*** Opening DOCUMENT EXTRACT ***

Former building in São Paulo

The Wilton Paes de Almeida Building (Edifício Wilton Paes de Almeida) was a high-rise building in Largo do Paissandú, São Paulo, Brazil, that was built during the 1960s to be the headquarters of Almeida de Paes, an importer of Belgian glass, featuring its products. Known after construction as "Skin of Glass" (Portuguese: Pele de Vidro), it was listed as a historic building in 1992. It was the headquarters of the Federal Police in São Paulo from the 1980s until 2003, after which it was occupied by squatters. It caught fire and collapsed on 1 May 2018, causing at least 7 fatalities.

== Building ==
The modernist building was designed by Roger Zmekhol. It was built between 1961 and 1968 by Morse & Bierrenbach. It occupied a plot of 650 sqm, with around 12000 sqm of internal space. The structure's columns were made of steel and steel-reinforced concrete, which supported cantilevered floor slabs of ribbed concrete. An aluminum-framed glass curtain wall wrapped the exterior of the building. It was located at 22 Rua Antonio de Godói in the República area of São Paulo, adjacent to the Evangelical Lutheran Church of São Paulo. It had 24 floors.

*** Closing DOCUMENT EXTRACT ***

TASKS TO COMPLETE
1. In the building excerpt, rewrite the passage from "The Wilton Paes" to "least 7 fatalities.", changing "squatters" to "occupants".
2. Answer these questions from the building excerpt:
(a) Who designed the building?
(b) In what year was it listed as a historic building?
(c) How many floors did it have?
3. List every specific year the building excerpt gives as a four-digit number, leaving out decades such as "the 1960s".
The lines that come after this excerpt have nothing to do with the work here.

*** Opening GIVEN RECORDS ***

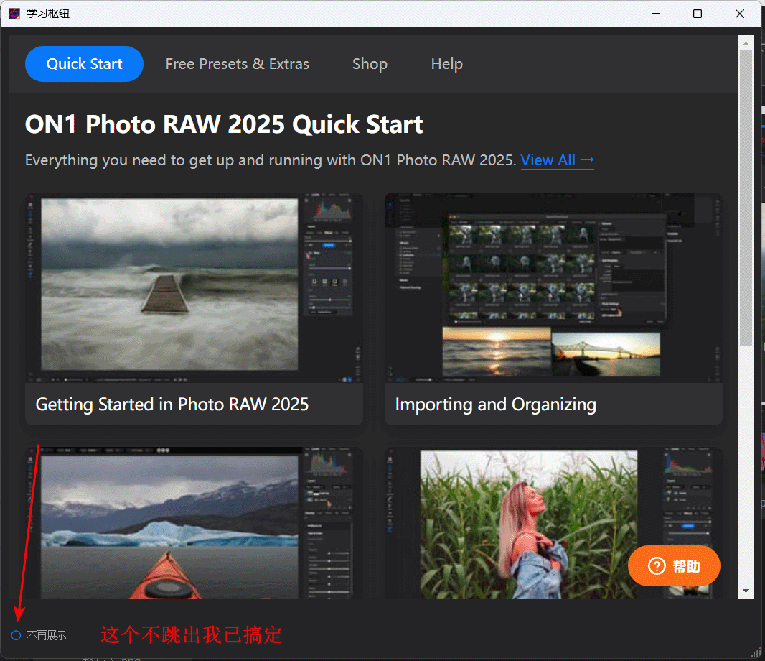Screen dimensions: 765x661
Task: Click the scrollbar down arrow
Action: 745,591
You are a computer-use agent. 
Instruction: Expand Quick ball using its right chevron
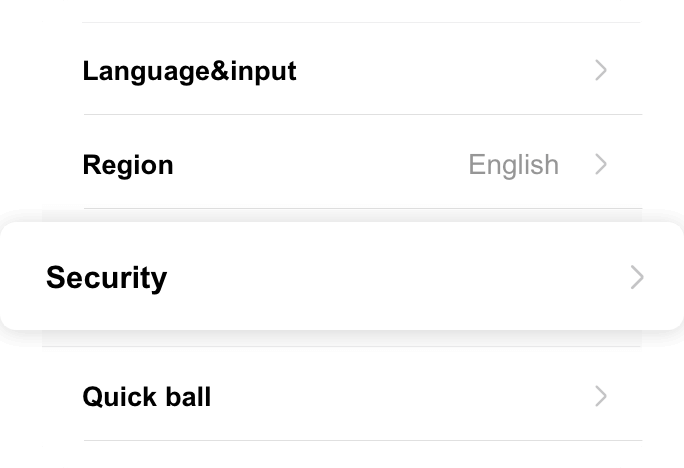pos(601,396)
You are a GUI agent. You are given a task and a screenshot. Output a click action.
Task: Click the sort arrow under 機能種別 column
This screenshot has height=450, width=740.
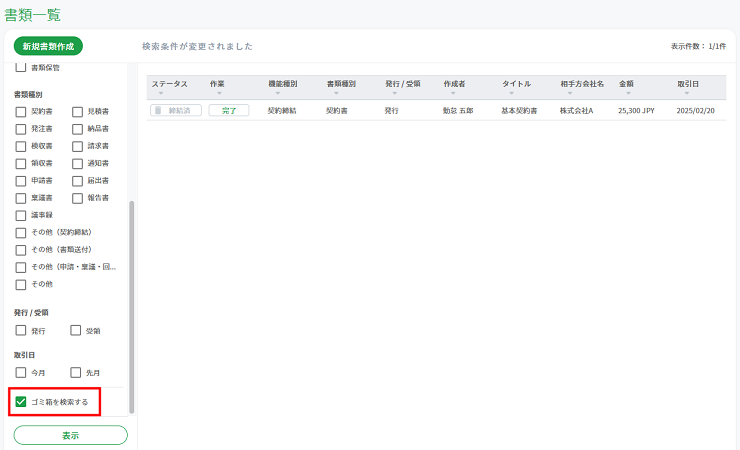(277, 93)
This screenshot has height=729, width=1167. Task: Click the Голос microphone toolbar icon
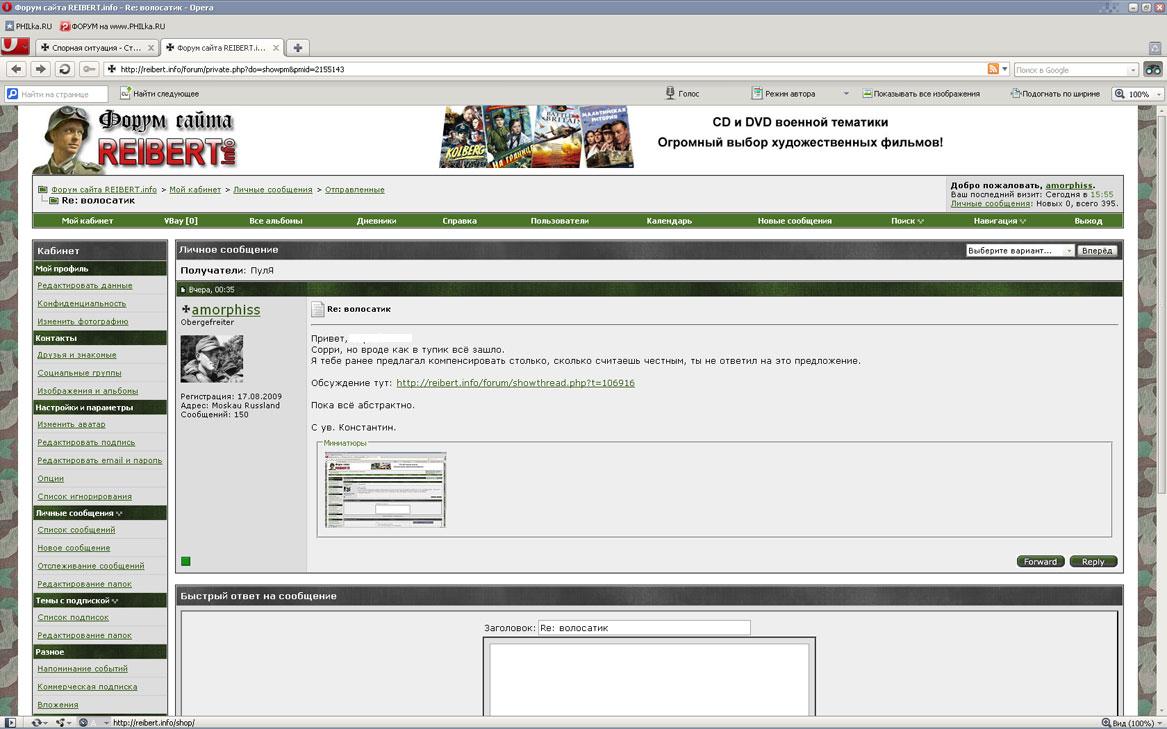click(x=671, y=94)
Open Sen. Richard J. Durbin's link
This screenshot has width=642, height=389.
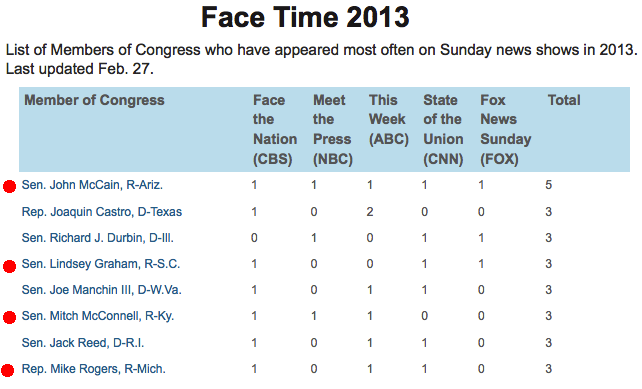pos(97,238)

*** Closing GIVEN RECORDS ***
*** Opening GIVEN RECORDS ***

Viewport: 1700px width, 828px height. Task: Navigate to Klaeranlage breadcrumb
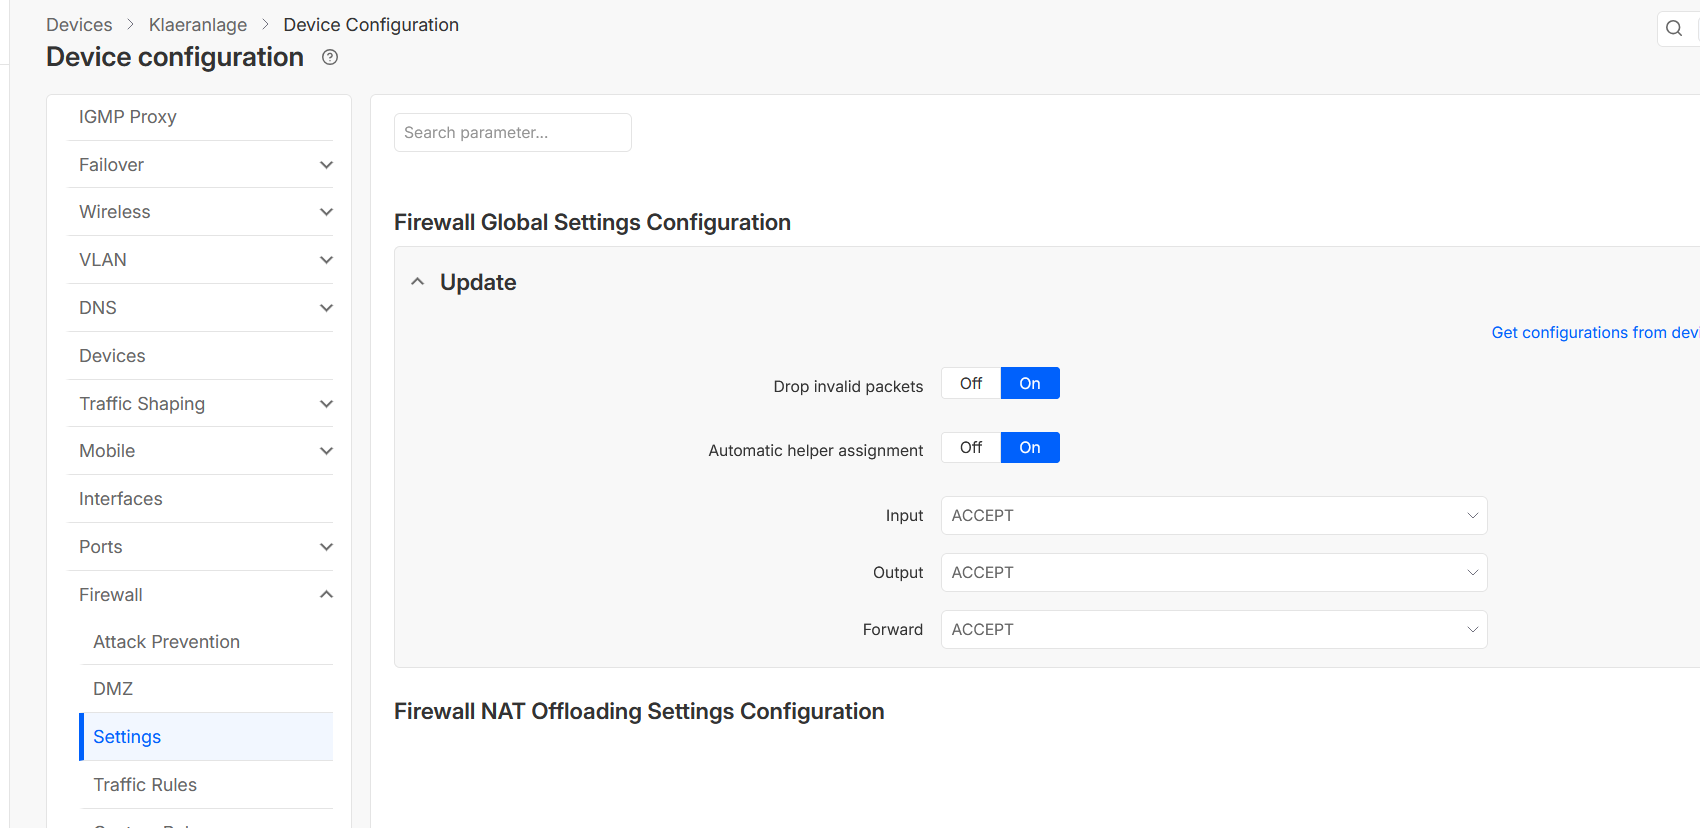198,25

*** Closing GIVEN RECORDS ***

REPLIES
1.
The Wilton Paes de Almeida Building (Edifício Wilton Paes de Almeida) was a high-rise building in Largo do Paissandú, São Paulo, Brazil, that was built during the 1960s to be the headquarters of Almeida de Paes, an importer of Belgian glass, featuring its products. Known after construction as "Skin of Glass" (Portuguese: Pele de Vidro), it was listed as a historic building in 1992. It was the headquarters of the Federal Police in São Paulo from the 1980s until 2003, after which it was occupied by occupants. It caught fire and collapsed on 1 May 2018, causing at least 7 fatalities.

2.
(a) Roger Zmekhol
(b) 1992
(c) 24

3. 1992, 2003, 2018, 1961, 1968